Saved data entries:
[Start of Attachment]

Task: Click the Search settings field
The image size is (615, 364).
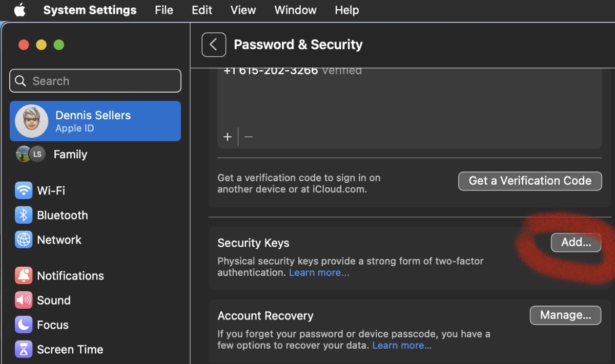Action: [95, 81]
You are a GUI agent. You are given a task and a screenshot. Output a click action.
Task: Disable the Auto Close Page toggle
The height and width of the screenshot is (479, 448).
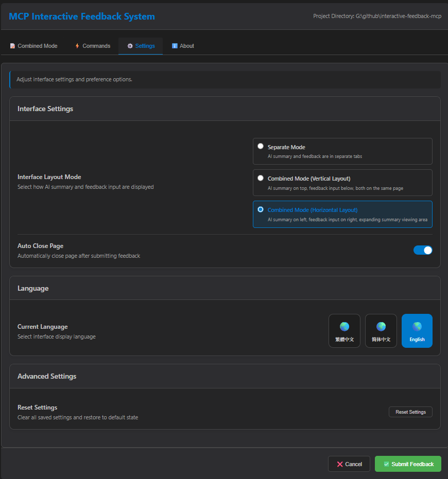[x=423, y=250]
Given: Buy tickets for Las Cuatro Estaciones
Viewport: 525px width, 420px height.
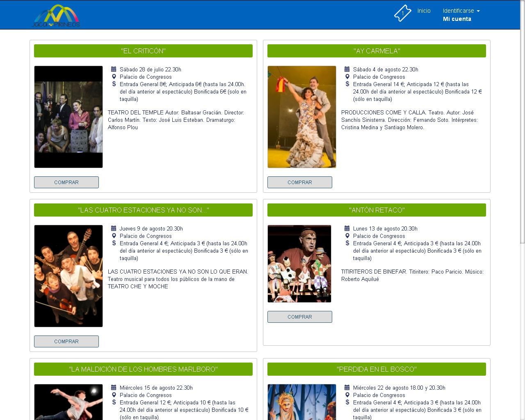Looking at the screenshot, I should (66, 341).
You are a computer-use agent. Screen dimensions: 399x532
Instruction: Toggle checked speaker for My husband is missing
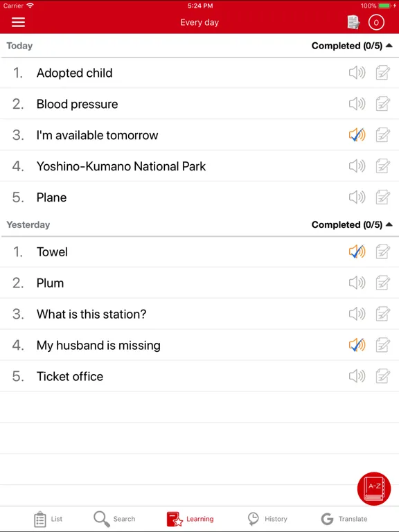[357, 345]
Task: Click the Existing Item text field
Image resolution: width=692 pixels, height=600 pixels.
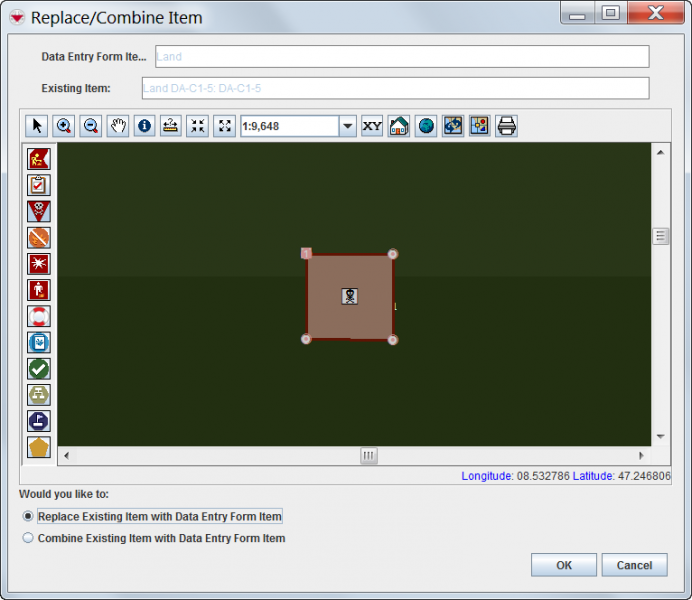Action: 395,88
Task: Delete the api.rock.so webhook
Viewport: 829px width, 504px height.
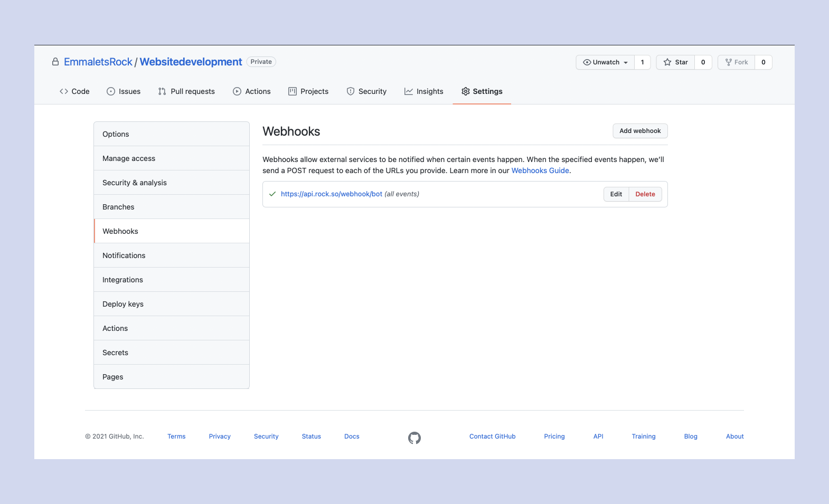Action: click(x=645, y=194)
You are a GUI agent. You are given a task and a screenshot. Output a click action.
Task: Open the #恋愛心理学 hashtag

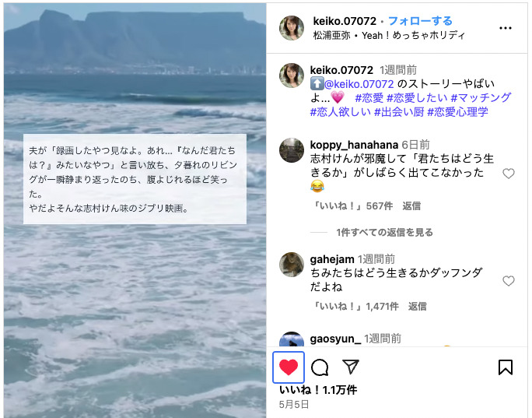click(457, 112)
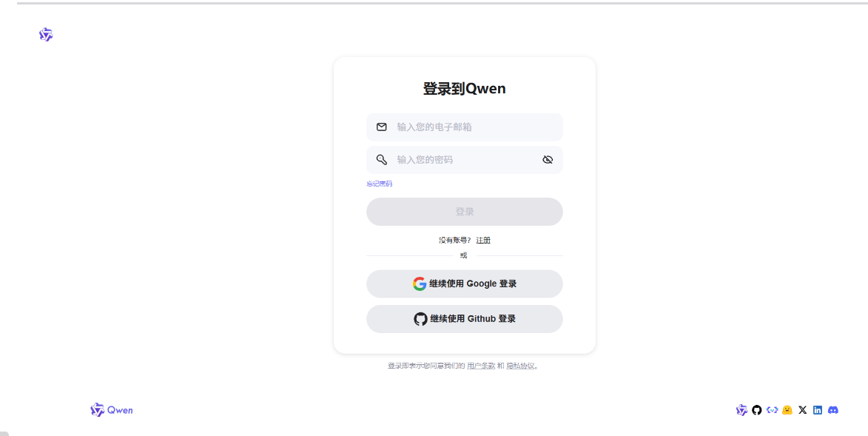Join Discord via the footer icon
Screen dimensions: 868x436
pyautogui.click(x=833, y=409)
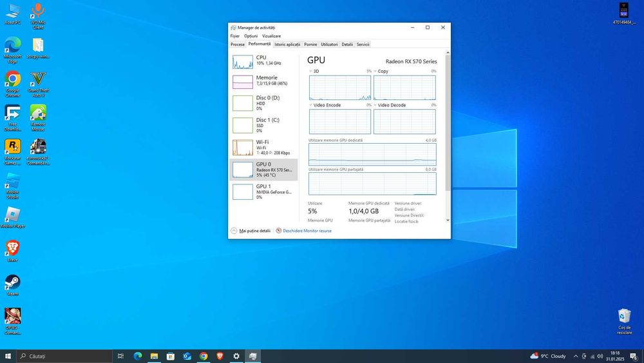Open the 3D engine graph dropdown
The height and width of the screenshot is (363, 644).
(310, 71)
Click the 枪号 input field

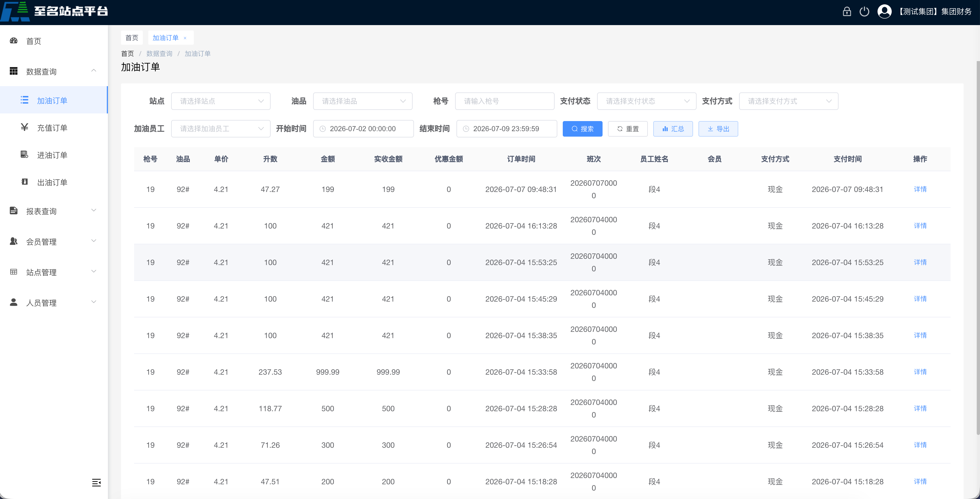pos(504,101)
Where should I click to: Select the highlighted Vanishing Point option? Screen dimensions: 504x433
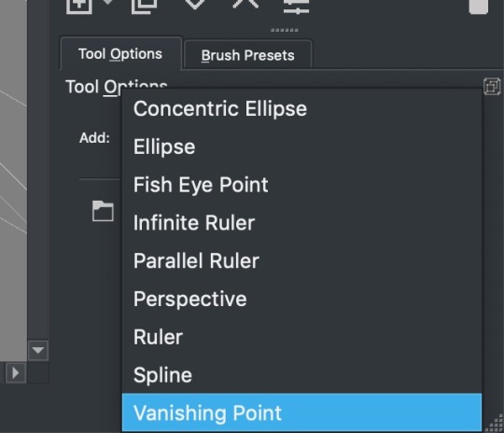pos(301,412)
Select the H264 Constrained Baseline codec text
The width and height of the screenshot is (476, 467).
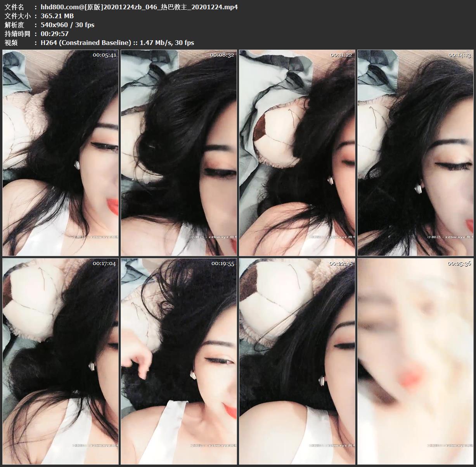pos(117,43)
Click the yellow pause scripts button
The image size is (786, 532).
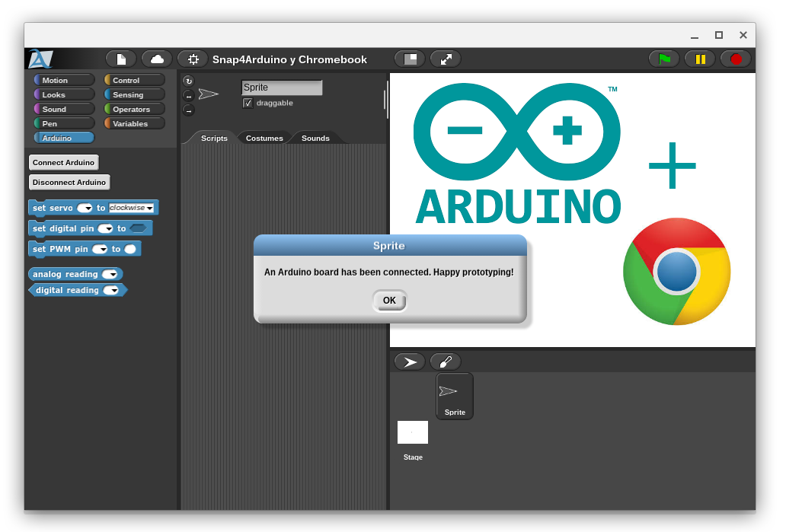(x=700, y=59)
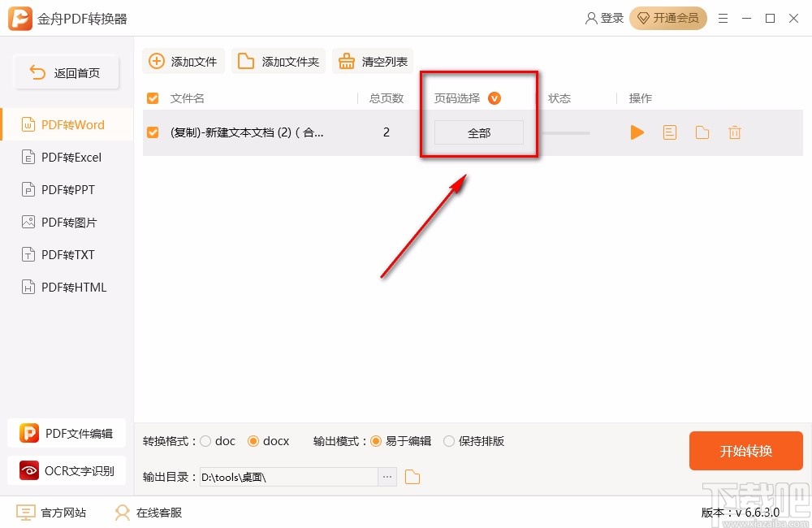The image size is (812, 528).
Task: Toggle the select-all checkbox in the header
Action: point(153,97)
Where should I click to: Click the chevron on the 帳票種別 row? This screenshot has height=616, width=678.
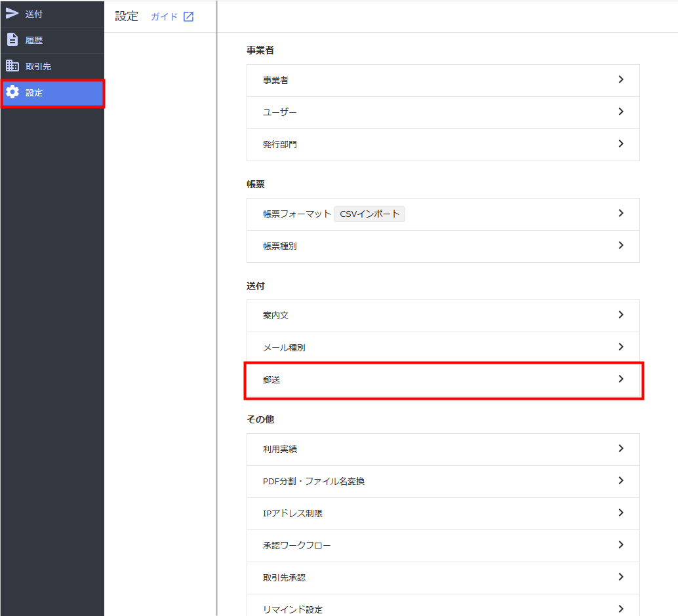(x=621, y=246)
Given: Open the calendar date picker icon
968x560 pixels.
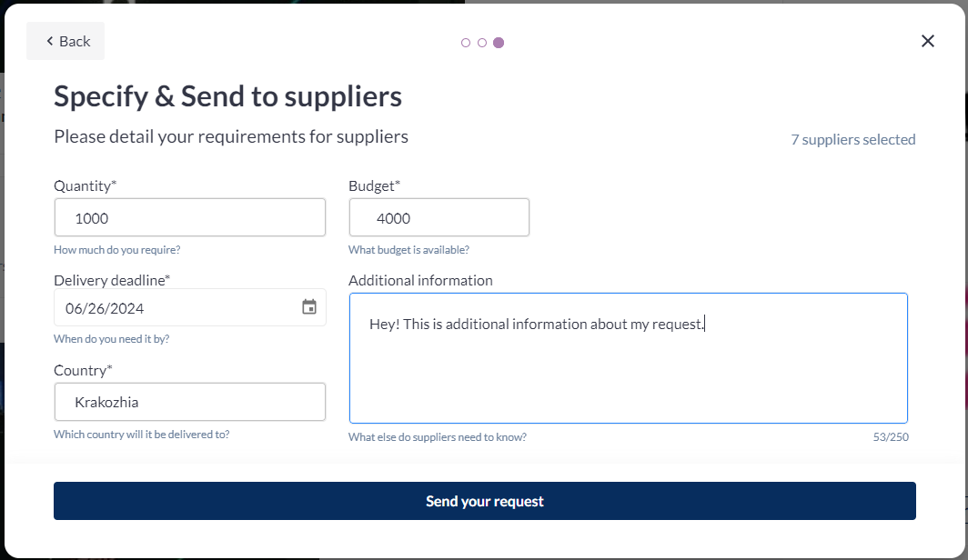Looking at the screenshot, I should click(309, 307).
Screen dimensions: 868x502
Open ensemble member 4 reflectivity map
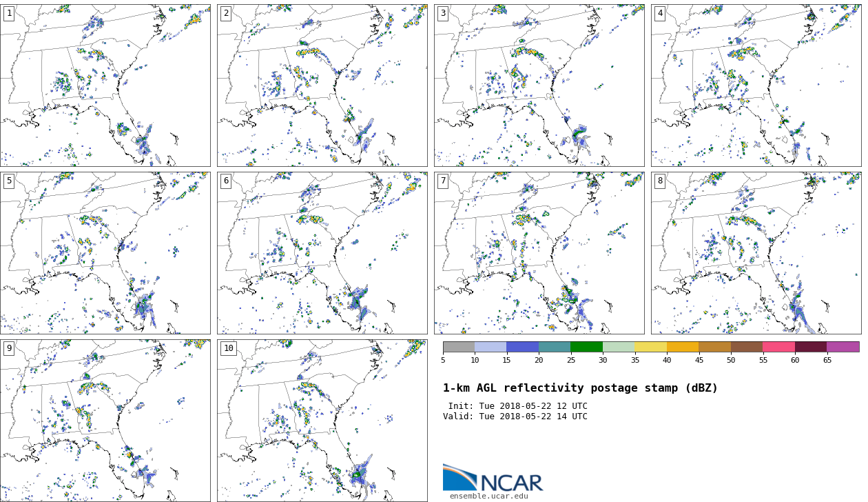pos(756,85)
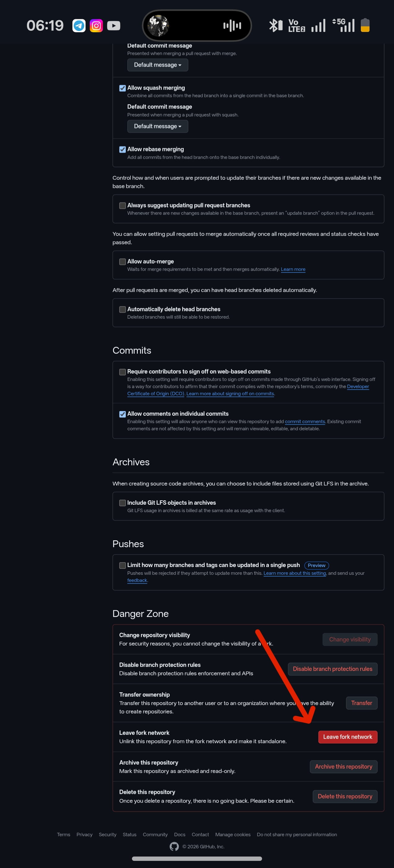
Task: Tap the bottom home gesture bar
Action: (197, 858)
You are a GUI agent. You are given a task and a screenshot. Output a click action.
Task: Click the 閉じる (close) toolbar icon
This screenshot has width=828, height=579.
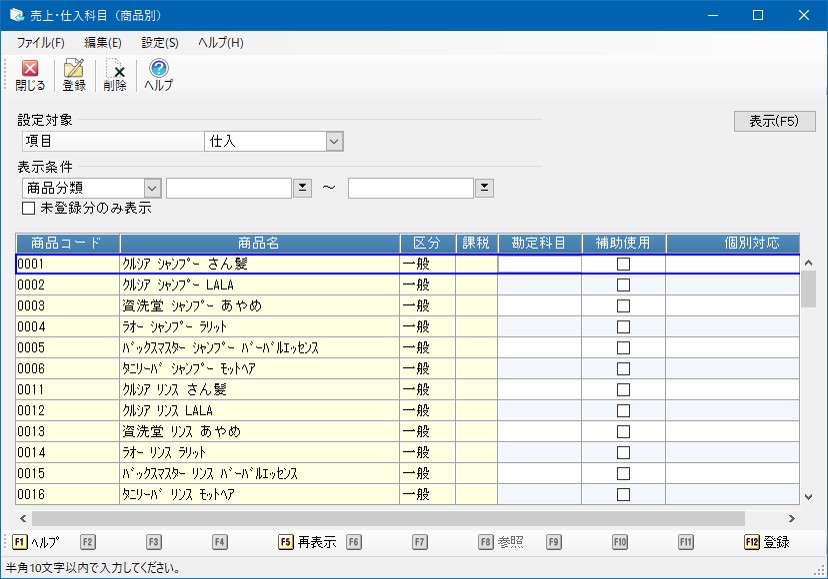30,75
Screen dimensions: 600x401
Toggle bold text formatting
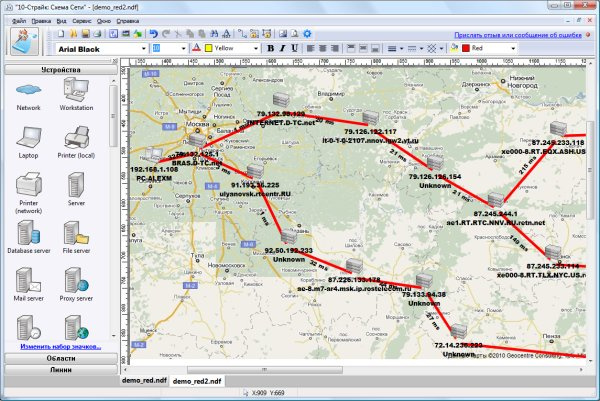point(270,47)
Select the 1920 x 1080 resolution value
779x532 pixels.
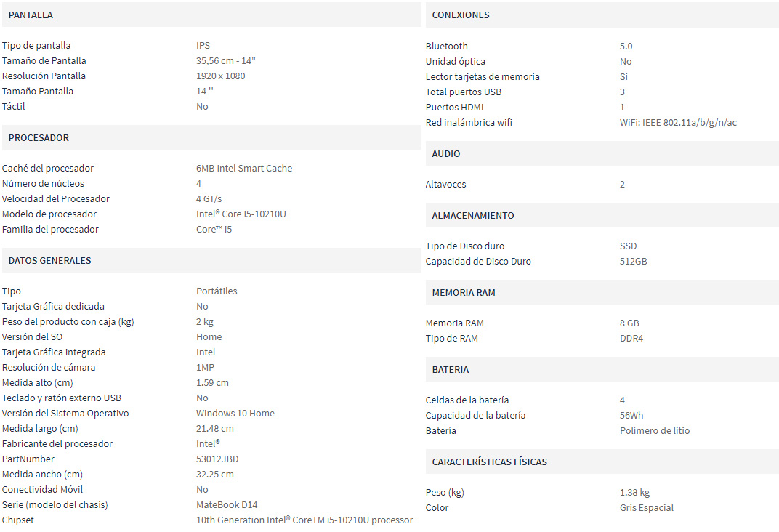[x=221, y=76]
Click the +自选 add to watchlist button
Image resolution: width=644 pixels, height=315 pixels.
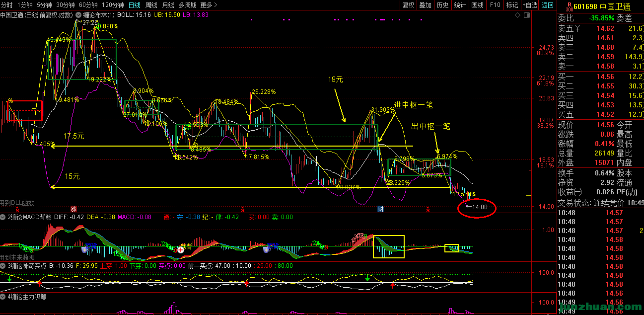(529, 5)
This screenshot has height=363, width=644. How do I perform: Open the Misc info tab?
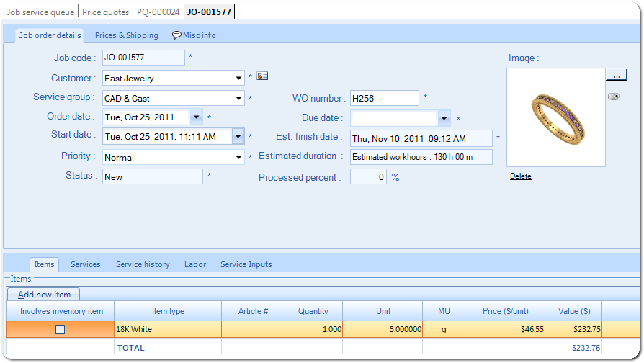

[End of Attachment]

Copy nothing but the lines above from the one with "Where should I click to: Click" to the one with "Click the +自选 add to watchlist button", inclusive, word for word. Leave every picture out.

*Worked solution*
Where should I click to: Click the chevron on the 帳票種別 row? This screenshot has height=616, width=678.
(x=621, y=246)
Given: Open the calendar date picker icon
968x560 pixels.
Looking at the screenshot, I should click(309, 307).
Screen dimensions: 868x502
Open ensemble member 4 reflectivity map
pos(756,85)
Task: Tap the bottom home gesture bar
Action: (197, 858)
You are a GUI agent. You are given a task and a screenshot. Output a click action.
Task: Click the 閉じる (close) toolbar icon
This screenshot has width=828, height=579.
30,75
Screen dimensions: 600x401
Toggle bold text formatting
point(270,47)
Select the 1920 x 1080 resolution value
779x532 pixels.
[x=221, y=76]
Click the +自选 add to watchlist button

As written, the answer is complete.